Investigation of the expression pattern and function of intracellular complement factor C3 in hematopoietic stem and progenitor cells

Hematopoietic stem and progenitor cells (HSPCs) maintain lifelong blood production owing to a tight regulation of self-renewal and differentiation. Recent studies have revealed that the complement system also operates intracellularly, where it modulates key physiological processes. In particular, the complement factor C3 has been found in HSPCs and has emerged as a novel regulator of hematopoiesis. This thesis aimes to investigate the expression pattern and functional role of C3 in the hematopoietic system, focusing on HSPCs. Using Western blot, cell fractionation and immunofluorescence, C3-derived fragments and their subcellular localizations were characterized in hematopoietic cells. Higher intracellular C3 levels, particularly iC3b, were observed in less differentiated cells. Moreover, C3 was detected across all subcellular compartments, and for the first time, its presence was demonstared in the nucleus of LSK cells. Collectively, these findings suggest that C3 may play a role in regulating HSPC function, possibly through modulation of gene expression. To investigate intracellular C3 function, a knockdown model was established in NIH/3T3 and LSK cells. Although C3-shRNA efficiently reduced C3 mRNA levels, protein expression remained largely unchanged. This inverse correlation between C3 mRNA and protein levels was consistently observed across several cell types and conditions. In addition, the potential uptake of C3 from the extracellular environment suggests that de novo synthesis and external sources cooperate to maintain stable intracellular C3 levels. Despite this discrepancy, these experiments indicate that changes in intracellular C3 levels are associated with changes in glycolytic activity and cell proliferation, independent of cell type.

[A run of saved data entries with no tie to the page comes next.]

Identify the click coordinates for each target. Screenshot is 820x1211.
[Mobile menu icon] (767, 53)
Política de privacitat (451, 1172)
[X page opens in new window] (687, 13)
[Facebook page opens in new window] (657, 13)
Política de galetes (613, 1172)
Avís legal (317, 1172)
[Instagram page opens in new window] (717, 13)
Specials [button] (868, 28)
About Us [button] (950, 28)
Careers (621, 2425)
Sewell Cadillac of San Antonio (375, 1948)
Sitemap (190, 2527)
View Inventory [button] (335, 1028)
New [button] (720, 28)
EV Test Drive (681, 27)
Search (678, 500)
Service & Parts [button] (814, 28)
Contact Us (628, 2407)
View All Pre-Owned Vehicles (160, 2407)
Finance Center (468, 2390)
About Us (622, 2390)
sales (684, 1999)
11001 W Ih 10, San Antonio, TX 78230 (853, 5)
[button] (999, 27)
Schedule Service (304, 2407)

Overall, these results highlight the complex regulation and role of the complement system in hematopoiesis and suggest a link between intracellular C3 and HSPC homeostasis. Although many aspects of intracellular C3 dynamics and modulation remain to be clarified, this work provides initial insights into C3 expression and function in HSPCs. Further investigations may uncover important mechanisms underlying the elaborate interplay of intracellular and niche-derived factors that regulate HSPC fate.